By: Dr. Mike Campbell
Maintaining the attempt to keep these pieces upbeat for a full week, today we are happy to announce that the level of unemployment in Germany has fallen to its lowest level in the nation’s modern history.
At the end of the Second World War, Churchill described the ideological schism between eastern and western Europe as an Iron Curtain which had fallen across the continent, dividing the capitalist, democratic west from the communist countries of the Soviet Union and Warsaw Pact nations. It took almost fifty years before the curtain was finally lifted and a seminal act in this process was the fall o the Berlin wall and subsequent re-unification of Germany which had been splintered into East and West Germany in the embers of the war.
West Germany was the poster boy of post war success, but the same could not be said of East Germany which had fared badly under communism. When the two nations reunified in 1990, unemployment in the new nation (particularly the eastern part) became a problem. Much work needed to be done to modernise and stimulate the eastern region; a drain on the former western regions resources which caused a degree of resentment in both regions of the new nation.

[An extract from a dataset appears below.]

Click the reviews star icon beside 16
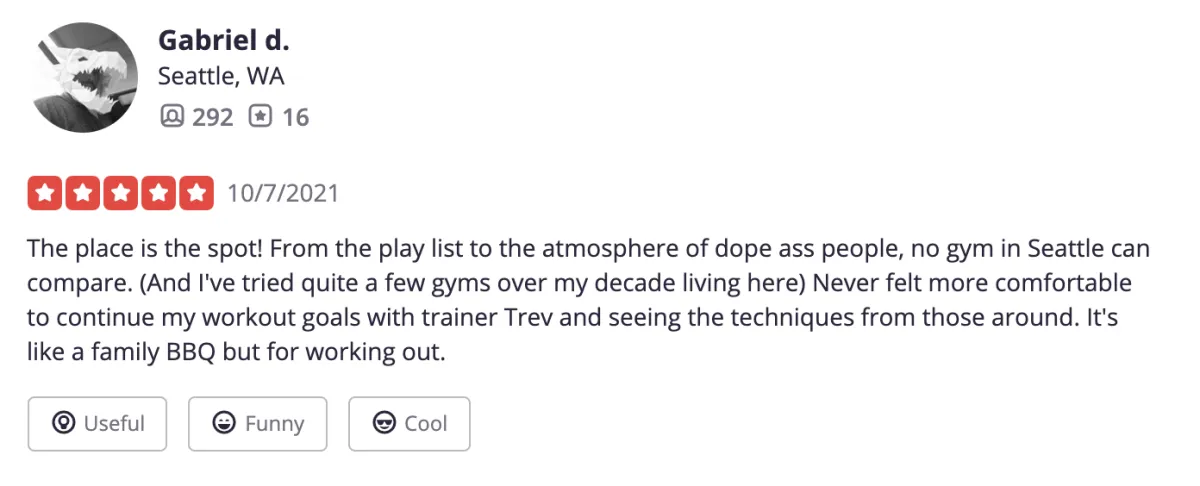Image resolution: width=1200 pixels, height=486 pixels. click(261, 117)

Germany remains the powerhouse of the EU and the fact that unemployment fell at the end of 2011 from 7.7 to 7.1% (on an average basis) is welcome news. Unemployment peaked in the post reunification period at 12% and flirted with the 8% level during the global financial recession. Most pundits believe that economic conditions may well deteriorate during 2012 before they get better. The current unemployment figure in Germany is 2.88 million. The better employment figures were credited with helping the Dax to rise by 1% on the news.